Doc looked at her for a moment, then nodded.
She threw the switch and -
head full of lightning
sdrawkcab gninnips yromem
something in the past
-
the flashes in his mind started to spark and crackle -
clue to discover
long-forgotten adventure
buried connection
- the first galvanised insights coming fast, in a rush -
thinking so quickly
that it becomes something new
not thinking at all
- a kaleidoscope of colour in his head, strange scents and audio hallucinations -
thousand days ago
something changed something went wrong
why think remember
- zoning in on a specific memory, something his subconscious had been screaming at him in the night for three years or more -
lomax was involved
lars lomax anti-scientist
implacable foe
- why Lomax? He hadn't thought of Lomax since he'd died -
hamilton as well
hamilton changed after that
why think remember
- Hamilton had been there, in the airship, over the Amazon, what was the meaning behind that -
go into the past
memory unlocks the clue
think and remember
- think and remember -
Maya watched as Doc jerked and thrashed in the straps, teeth biting into the bit-gag, eyes bulging as the omega energy tore through his brain. When he was ready, when he had the answer he needed, he'd tap out, hammer the arm of the chair with his palm, signal her to turn off the omega field. If he could.
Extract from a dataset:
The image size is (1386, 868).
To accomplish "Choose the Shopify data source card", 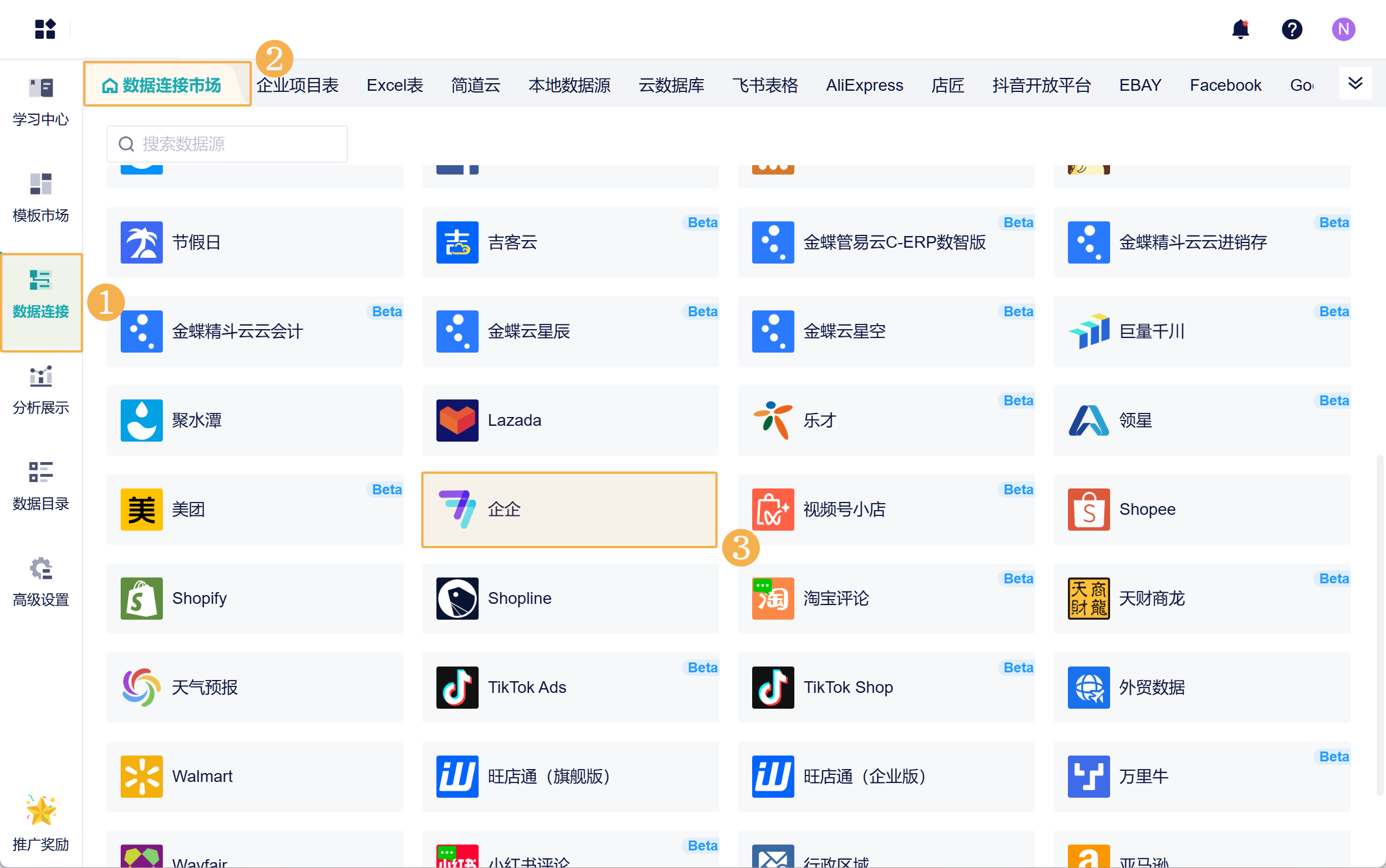I will pos(255,599).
She wondered if this was the time she'd watch him die.
Think and remember.
The insights, the flashes and sparks in his mind, had calmed as they always did, leaving him in a trance state, feeling the pain and strangeness of the electric current flowing through his synapses, and in that twilight world of semi-consciousness Doc Thunder remembered Lars Lomax, the most dangerous man in the world.
The twisted bald super-genius who had sworn to kill him a thousand times, the evil scientist whose self-declared purpose was to burn the whole world and raise his own civilisation in its ruins, the ultimate foe, the one man who on his own had caused more trouble than Untergang and N.I.G.H.T.M.A.R.E. and E.R.A.M.T.H.G.I.N. and every other organisation he'd ever fought put together, bar the Hidden Empire. Lars Lomax - the enemy of Earth. The name that froze the blood in the veins of law enforcement agencies the world over.
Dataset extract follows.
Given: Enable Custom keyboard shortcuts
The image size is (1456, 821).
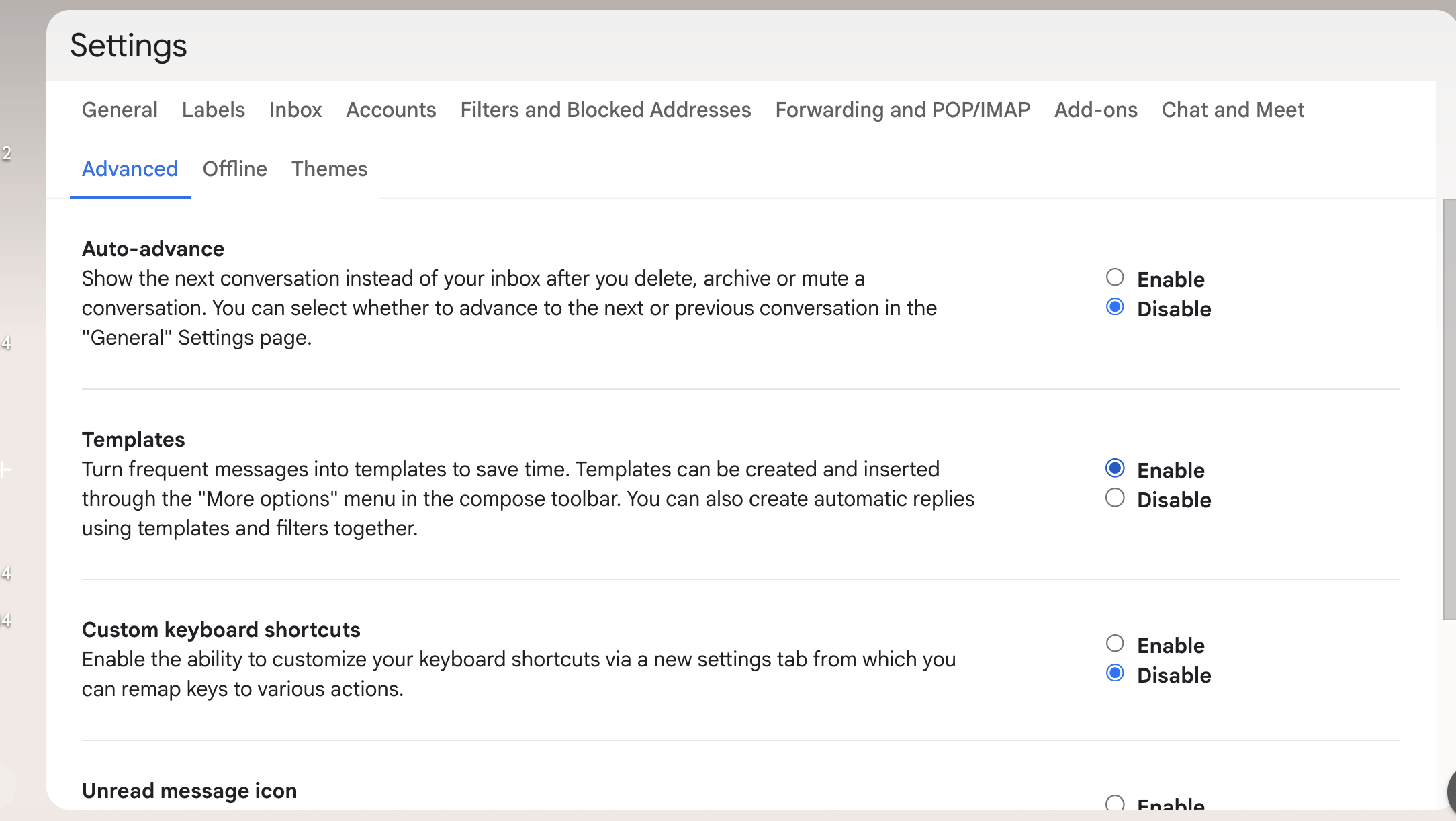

In some ways, Lomax had been a worse enemy over the years than even Heinrich Donner, the man Doc Thunder despised most in all the world. Strange, then, that they were so alike in their iron commitment to changing the world for the better. Lomax genuinely wanted to raise mankind to the stars, to make everyone in the world into a Doc Thunder, and if they'd only managed to work in unison, maybe that could have happened. Maybe they could have saved the world together.
But Lomax hated him.
Lars Lomax had hated him for his physical superiority, his perceived arrogance, his reluctance to destroy the status quo rather than change it slowly from within. Doc Thunder could never find it in him to hate Lomax back. He'd tried to save him, tried to bring him around, to persuade him that it didn't have to be that way, that there was a way that they could both get what they wanted without destroying each other. But that hatred had only grown, the terrible flaw in an otherwise brilliant personality. A single crack that turned this mirror-image of America's greatest hero into the world's greatest threat, that made Earth's would-be saviour believe that the only way to save the global village was to destroy it.